What the task asks
Read the records and gather each line that includes "Select".
═════ Data supplied ═════
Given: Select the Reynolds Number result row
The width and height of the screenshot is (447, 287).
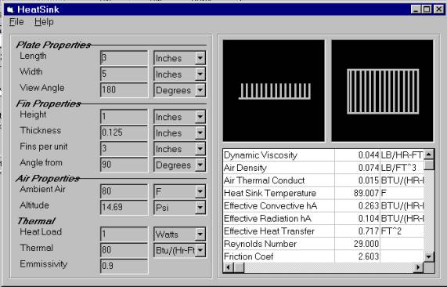Looking at the screenshot, I should click(323, 244).
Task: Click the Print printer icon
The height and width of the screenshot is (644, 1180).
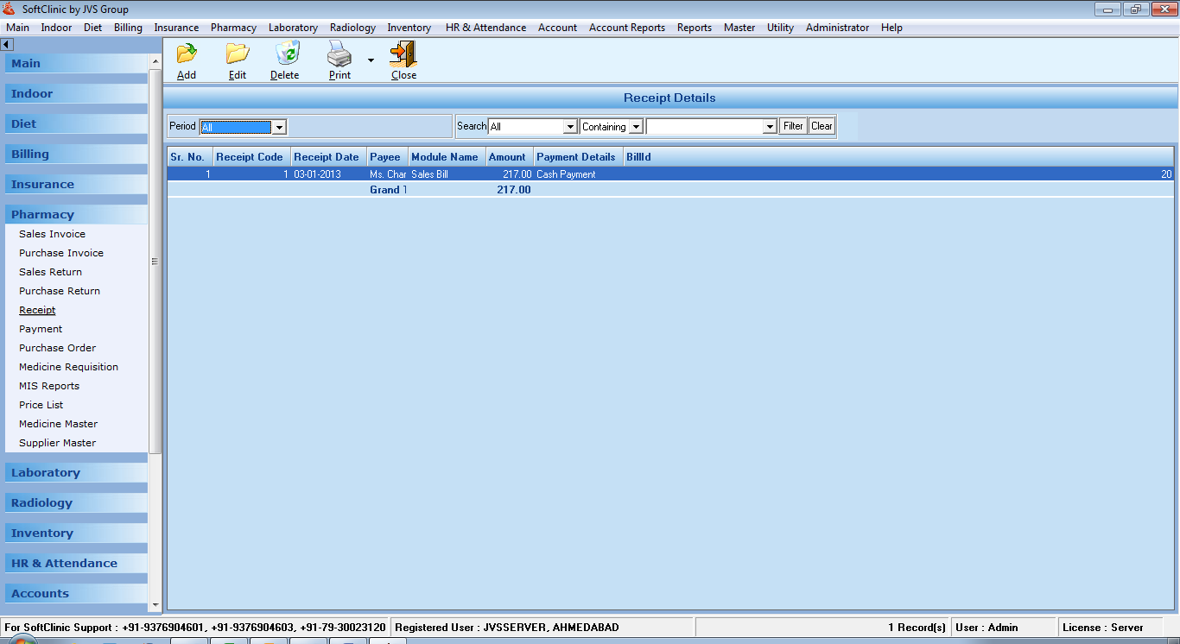Action: click(x=339, y=54)
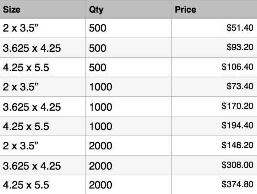Click the $106.40 price cell
The height and width of the screenshot is (194, 257).
238,67
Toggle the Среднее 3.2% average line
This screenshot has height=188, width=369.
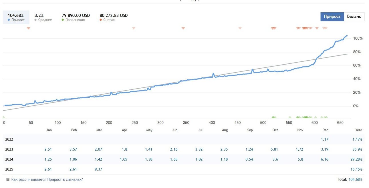pos(43,17)
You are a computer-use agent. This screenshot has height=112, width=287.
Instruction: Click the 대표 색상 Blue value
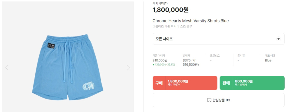[x=268, y=60]
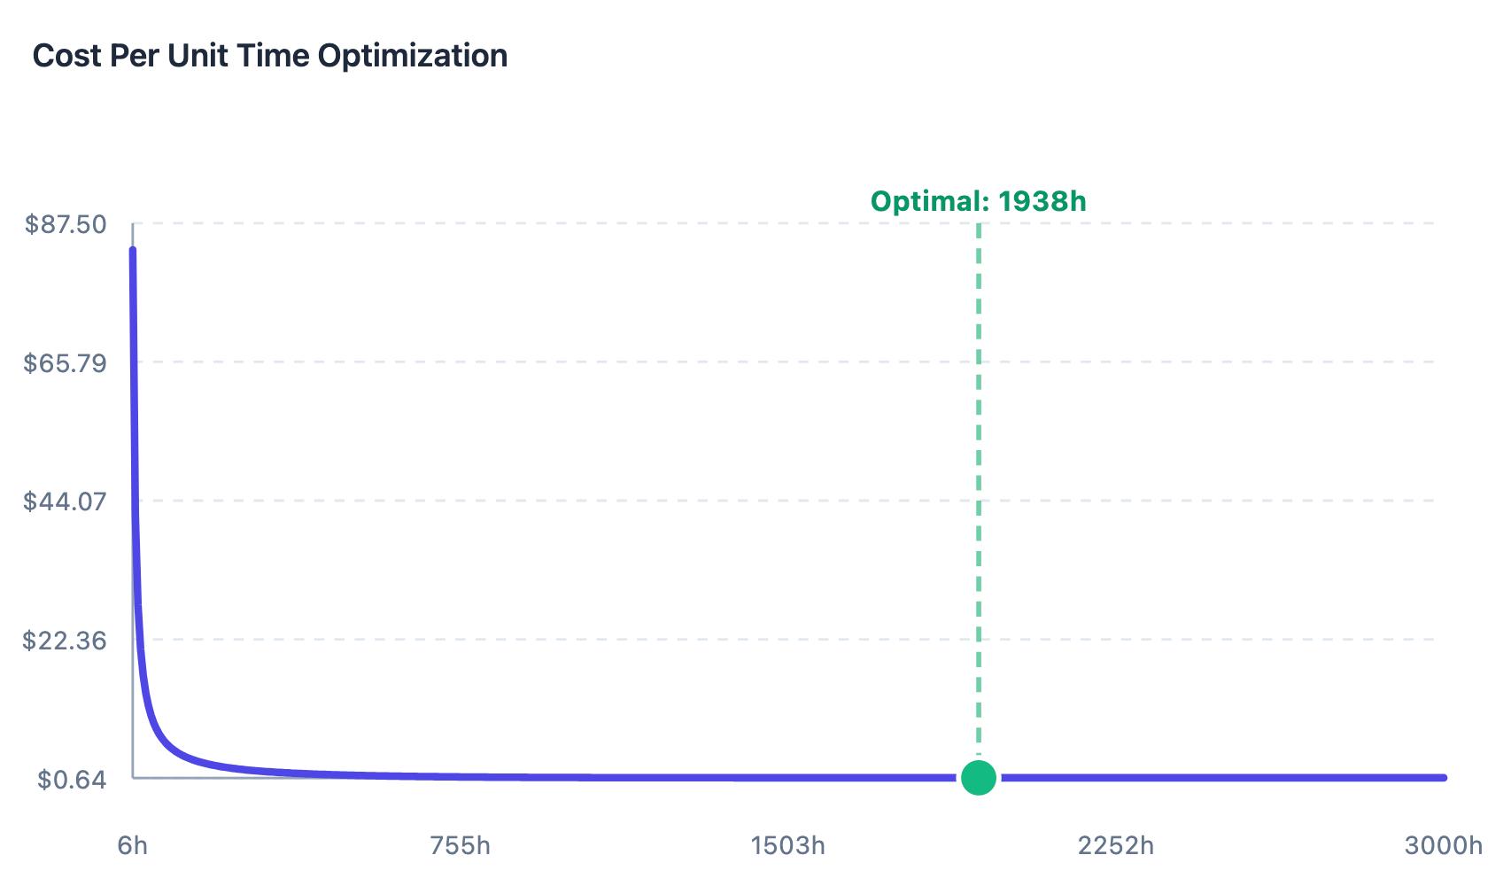The width and height of the screenshot is (1511, 886).
Task: Click the 3000h x-axis label
Action: coord(1443,845)

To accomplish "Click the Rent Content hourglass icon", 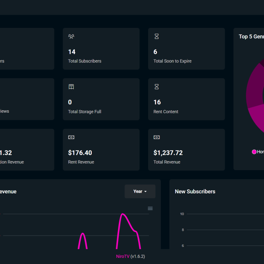I will [156, 87].
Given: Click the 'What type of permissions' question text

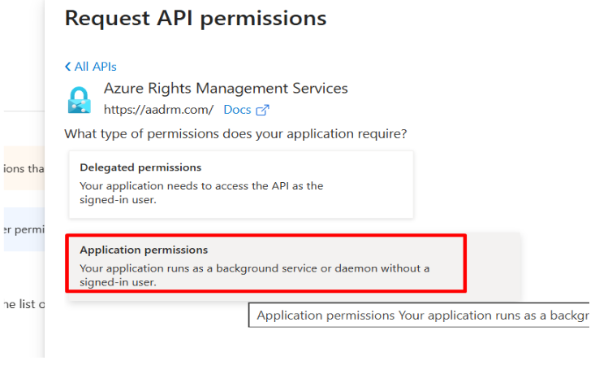Looking at the screenshot, I should click(235, 133).
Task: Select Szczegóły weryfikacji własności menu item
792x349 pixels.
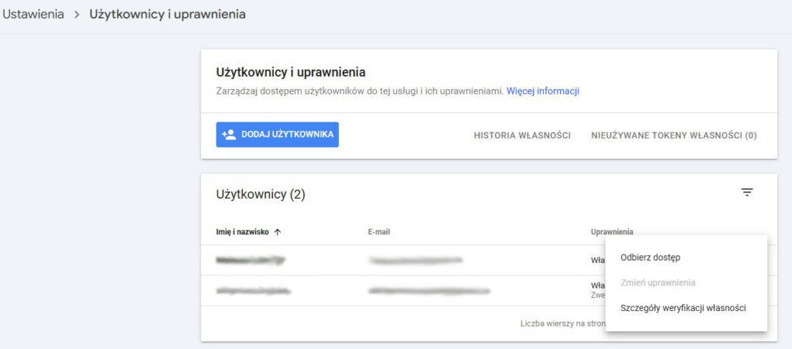Action: tap(683, 308)
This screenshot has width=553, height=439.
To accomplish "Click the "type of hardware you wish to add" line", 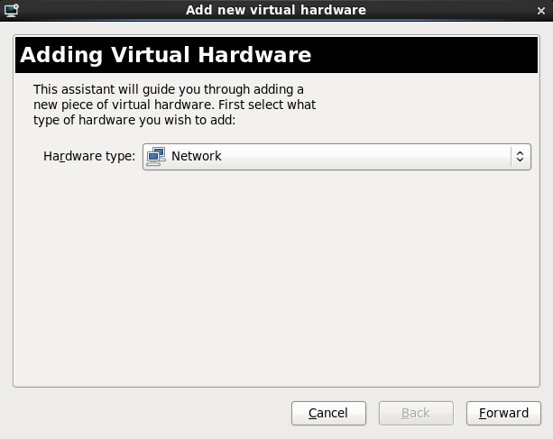I will point(134,120).
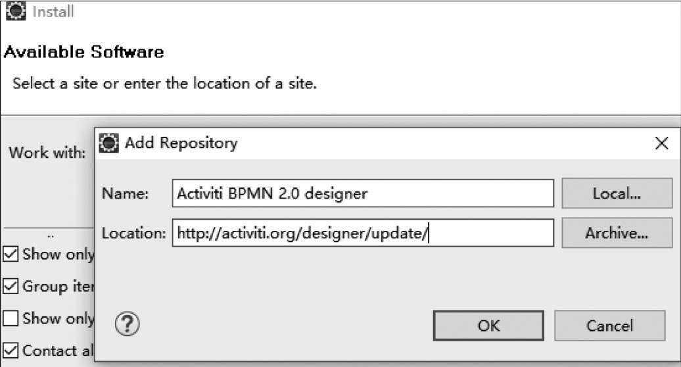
═════
Response to the exercise
Given: Select the Reynolds Number result row
Task: Select Szczegóły weryfikacji własności menu item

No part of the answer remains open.